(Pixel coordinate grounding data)
—————

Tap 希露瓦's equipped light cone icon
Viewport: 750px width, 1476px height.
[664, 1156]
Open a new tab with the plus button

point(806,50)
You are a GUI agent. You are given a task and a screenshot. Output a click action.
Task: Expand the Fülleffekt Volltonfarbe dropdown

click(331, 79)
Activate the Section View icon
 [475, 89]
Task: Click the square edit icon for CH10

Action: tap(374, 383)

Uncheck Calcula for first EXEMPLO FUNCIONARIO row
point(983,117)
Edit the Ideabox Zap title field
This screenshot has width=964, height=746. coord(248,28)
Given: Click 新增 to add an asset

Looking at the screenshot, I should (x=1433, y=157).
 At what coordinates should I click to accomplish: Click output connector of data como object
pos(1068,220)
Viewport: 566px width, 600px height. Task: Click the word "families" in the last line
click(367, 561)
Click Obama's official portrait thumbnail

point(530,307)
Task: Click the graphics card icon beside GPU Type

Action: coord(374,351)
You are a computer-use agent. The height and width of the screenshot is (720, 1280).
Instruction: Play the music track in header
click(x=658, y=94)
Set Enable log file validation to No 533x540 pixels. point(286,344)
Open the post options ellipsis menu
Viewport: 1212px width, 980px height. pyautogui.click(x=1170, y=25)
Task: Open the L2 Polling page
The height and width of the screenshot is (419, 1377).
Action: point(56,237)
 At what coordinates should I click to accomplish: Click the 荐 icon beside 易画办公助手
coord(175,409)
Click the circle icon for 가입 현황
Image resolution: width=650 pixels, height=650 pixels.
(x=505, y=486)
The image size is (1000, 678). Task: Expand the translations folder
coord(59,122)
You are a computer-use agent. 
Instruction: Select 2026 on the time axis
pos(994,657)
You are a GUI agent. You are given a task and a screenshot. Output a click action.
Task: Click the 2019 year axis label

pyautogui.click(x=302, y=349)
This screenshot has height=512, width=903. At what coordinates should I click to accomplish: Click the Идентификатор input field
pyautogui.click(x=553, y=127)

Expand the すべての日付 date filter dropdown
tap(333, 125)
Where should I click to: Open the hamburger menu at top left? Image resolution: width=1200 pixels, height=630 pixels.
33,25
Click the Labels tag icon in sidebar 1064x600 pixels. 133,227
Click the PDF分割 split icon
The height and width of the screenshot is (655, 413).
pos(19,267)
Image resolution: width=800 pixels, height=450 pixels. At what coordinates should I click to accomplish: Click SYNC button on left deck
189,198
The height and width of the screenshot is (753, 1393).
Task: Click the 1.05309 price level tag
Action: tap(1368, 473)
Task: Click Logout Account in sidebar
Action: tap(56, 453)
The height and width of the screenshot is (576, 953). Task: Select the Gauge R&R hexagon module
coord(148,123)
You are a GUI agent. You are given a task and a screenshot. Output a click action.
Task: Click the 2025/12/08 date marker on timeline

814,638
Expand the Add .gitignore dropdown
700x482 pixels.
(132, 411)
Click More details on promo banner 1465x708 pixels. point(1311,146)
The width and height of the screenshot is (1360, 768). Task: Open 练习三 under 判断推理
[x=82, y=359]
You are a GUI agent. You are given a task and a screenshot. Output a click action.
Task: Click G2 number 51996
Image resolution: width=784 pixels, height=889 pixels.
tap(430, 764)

—————

-- Goal of the exercise --
All lines in the data that contain the word "computer" should be copied.

-- Completed exercise --
You are a computer-use agent. The height and width of the screenshot is (720, 1280).
You are a computer-use agent. 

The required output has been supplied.